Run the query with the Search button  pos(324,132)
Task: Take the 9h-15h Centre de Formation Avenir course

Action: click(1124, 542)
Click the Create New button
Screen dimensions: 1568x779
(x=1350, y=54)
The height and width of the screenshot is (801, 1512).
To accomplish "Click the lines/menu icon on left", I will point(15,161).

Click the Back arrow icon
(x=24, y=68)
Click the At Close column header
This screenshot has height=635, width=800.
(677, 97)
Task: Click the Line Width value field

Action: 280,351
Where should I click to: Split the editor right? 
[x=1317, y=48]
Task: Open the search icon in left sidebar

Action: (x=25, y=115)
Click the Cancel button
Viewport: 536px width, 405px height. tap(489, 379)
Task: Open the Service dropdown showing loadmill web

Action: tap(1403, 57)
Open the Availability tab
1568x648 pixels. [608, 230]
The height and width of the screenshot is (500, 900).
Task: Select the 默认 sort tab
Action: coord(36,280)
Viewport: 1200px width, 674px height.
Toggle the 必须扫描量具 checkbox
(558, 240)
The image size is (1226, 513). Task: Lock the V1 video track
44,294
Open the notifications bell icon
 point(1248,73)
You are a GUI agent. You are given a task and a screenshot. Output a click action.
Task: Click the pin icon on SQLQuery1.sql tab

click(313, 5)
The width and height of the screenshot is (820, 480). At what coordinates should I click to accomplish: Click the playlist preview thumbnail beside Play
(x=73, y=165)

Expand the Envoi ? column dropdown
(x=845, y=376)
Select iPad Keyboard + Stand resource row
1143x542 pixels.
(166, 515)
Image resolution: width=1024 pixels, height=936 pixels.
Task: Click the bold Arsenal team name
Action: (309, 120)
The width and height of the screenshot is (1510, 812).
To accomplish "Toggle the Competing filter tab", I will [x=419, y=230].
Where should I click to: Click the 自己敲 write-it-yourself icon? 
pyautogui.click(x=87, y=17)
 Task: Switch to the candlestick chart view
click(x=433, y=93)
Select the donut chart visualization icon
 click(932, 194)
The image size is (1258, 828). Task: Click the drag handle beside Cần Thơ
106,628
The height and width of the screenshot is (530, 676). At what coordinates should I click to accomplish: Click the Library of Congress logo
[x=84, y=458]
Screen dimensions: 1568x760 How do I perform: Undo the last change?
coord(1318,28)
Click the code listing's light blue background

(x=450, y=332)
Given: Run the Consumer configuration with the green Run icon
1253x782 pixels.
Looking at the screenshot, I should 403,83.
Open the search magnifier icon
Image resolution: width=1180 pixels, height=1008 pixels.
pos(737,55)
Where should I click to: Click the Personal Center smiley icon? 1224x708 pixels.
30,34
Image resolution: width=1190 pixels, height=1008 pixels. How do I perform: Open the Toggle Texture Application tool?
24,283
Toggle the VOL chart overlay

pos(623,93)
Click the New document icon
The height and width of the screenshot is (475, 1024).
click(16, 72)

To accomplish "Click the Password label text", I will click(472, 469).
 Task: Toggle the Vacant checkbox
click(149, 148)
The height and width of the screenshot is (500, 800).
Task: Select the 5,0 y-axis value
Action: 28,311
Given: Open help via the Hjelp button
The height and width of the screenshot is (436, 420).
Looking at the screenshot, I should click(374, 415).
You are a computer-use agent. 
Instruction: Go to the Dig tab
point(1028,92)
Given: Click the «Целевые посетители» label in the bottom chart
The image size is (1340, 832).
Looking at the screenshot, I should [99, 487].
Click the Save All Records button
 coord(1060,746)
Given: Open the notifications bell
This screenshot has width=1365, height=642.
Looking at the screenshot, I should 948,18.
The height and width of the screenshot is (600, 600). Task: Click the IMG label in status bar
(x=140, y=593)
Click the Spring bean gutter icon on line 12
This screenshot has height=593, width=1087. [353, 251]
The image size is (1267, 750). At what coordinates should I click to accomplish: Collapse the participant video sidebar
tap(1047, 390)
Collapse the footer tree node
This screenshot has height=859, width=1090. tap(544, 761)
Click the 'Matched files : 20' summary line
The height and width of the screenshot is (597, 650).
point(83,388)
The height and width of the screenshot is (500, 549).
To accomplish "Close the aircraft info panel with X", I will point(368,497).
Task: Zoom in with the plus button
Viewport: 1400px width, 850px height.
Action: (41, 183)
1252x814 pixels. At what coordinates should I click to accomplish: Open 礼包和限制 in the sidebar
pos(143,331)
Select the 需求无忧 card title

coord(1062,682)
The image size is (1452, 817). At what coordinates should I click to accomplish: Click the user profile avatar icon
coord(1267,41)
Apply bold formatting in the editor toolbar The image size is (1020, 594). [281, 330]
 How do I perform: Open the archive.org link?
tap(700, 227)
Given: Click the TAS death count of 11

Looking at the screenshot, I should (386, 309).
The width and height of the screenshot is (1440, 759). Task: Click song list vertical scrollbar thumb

━━━━

### WHAT IS NEEDED
Copy every record exactly.

### ANSWER
Run the query with the Search button  pos(324,132)
Task: Take the 9h-15h Centre de Formation Avenir course

Action: click(1124, 542)
Click the Create New button
Screen dimensions: 1568x779
(x=1350, y=54)
The height and width of the screenshot is (801, 1512).
To accomplish "Click the lines/menu icon on left", I will point(15,161).

Click the Back arrow icon
(x=24, y=68)
Click the At Close column header
This screenshot has height=635, width=800.
(677, 97)
Task: Click the Line Width value field

Action: 280,351
Where should I click to: Split the editor right? 
[x=1317, y=48]
Task: Open the search icon in left sidebar

Action: (x=25, y=115)
Click the Cancel button
Viewport: 536px width, 405px height. tap(489, 379)
Task: Open the Service dropdown showing loadmill web

Action: tap(1403, 57)
Open the Availability tab
1568x648 pixels. [608, 230]
The height and width of the screenshot is (500, 900).
Task: Select the 默认 sort tab
Action: coord(36,280)
Viewport: 1200px width, 674px height.
Toggle the 必须扫描量具 checkbox
(558, 240)
The image size is (1226, 513). Task: Lock the V1 video track
44,294
Open the notifications bell icon
 point(1248,73)
You are a GUI agent. You are given a task and a screenshot. Output a click action.
Task: Click the pin icon on SQLQuery1.sql tab

click(313, 5)
The width and height of the screenshot is (820, 480). At what coordinates should I click to accomplish: Click the playlist preview thumbnail beside Play
(x=73, y=165)

Expand the Envoi ? column dropdown
(x=845, y=376)
Select iPad Keyboard + Stand resource row
1143x542 pixels.
(166, 515)
Image resolution: width=1024 pixels, height=936 pixels.
Task: Click the bold Arsenal team name
Action: (309, 120)
The width and height of the screenshot is (1510, 812).
To accomplish "Toggle the Competing filter tab", I will [x=419, y=230].
Where should I click to: Click the 自己敲 write-it-yourself icon? 
pyautogui.click(x=87, y=17)
 Task: Switch to the candlestick chart view
click(x=433, y=93)
Select the donut chart visualization icon
 click(932, 194)
The image size is (1258, 828). Task: Click the drag handle beside Cần Thơ
106,628
The height and width of the screenshot is (530, 676). At what coordinates should I click to accomplish: Click the Library of Congress logo
[x=84, y=458]
Screen dimensions: 1568x760 How do I perform: Undo the last change?
coord(1318,28)
Click the code listing's light blue background

(x=450, y=332)
Given: Run the Consumer configuration with the green Run icon
1253x782 pixels.
Looking at the screenshot, I should 403,83.
Open the search magnifier icon
Image resolution: width=1180 pixels, height=1008 pixels.
pos(737,55)
Where should I click to: Click the Personal Center smiley icon? 1224x708 pixels.
30,34
Image resolution: width=1190 pixels, height=1008 pixels. How do I perform: Open the Toggle Texture Application tool?
24,283
Toggle the VOL chart overlay

pos(623,93)
Click the New document icon
The height and width of the screenshot is (475, 1024).
click(16, 72)

To accomplish "Click the Password label text", I will click(472, 469).
 Task: Toggle the Vacant checkbox
click(149, 148)
The height and width of the screenshot is (500, 800).
Task: Select the 5,0 y-axis value
Action: 28,311
Given: Open help via the Hjelp button
The height and width of the screenshot is (436, 420).
Looking at the screenshot, I should click(374, 415).
You are a computer-use agent. 
Instruction: Go to the Dig tab
point(1028,92)
Given: Click the «Целевые посетители» label in the bottom chart
The image size is (1340, 832).
Looking at the screenshot, I should [99, 487].
Click the Save All Records button
 coord(1060,746)
Given: Open the notifications bell
This screenshot has width=1365, height=642.
Looking at the screenshot, I should 948,18.
The height and width of the screenshot is (600, 600). Task: Click the IMG label in status bar
(x=140, y=593)
Click the Spring bean gutter icon on line 12
This screenshot has height=593, width=1087. [353, 251]
The image size is (1267, 750). At what coordinates should I click to accomplish: Collapse the participant video sidebar
tap(1047, 390)
Collapse the footer tree node
This screenshot has height=859, width=1090. tap(544, 761)
Click the 'Matched files : 20' summary line
The height and width of the screenshot is (597, 650).
point(83,388)
The height and width of the screenshot is (500, 549).
To accomplish "Close the aircraft info panel with X", I will point(368,497).
Task: Zoom in with the plus button
Viewport: 1400px width, 850px height.
Action: (41, 183)
1252x814 pixels. At what coordinates should I click to accomplish: Open 礼包和限制 in the sidebar
pos(143,331)
Select the 需求无忧 card title

coord(1062,682)
The image size is (1452, 817). At what coordinates should I click to accomplish: Click the user profile avatar icon
coord(1267,41)
Apply bold formatting in the editor toolbar The image size is (1020, 594). [281, 330]
 How do I perform: Open the archive.org link?
tap(700, 227)
Given: Click the TAS death count of 11

Looking at the screenshot, I should (386, 309).
The width and height of the screenshot is (1440, 759). Task: Click song list vertical scrollbar thumb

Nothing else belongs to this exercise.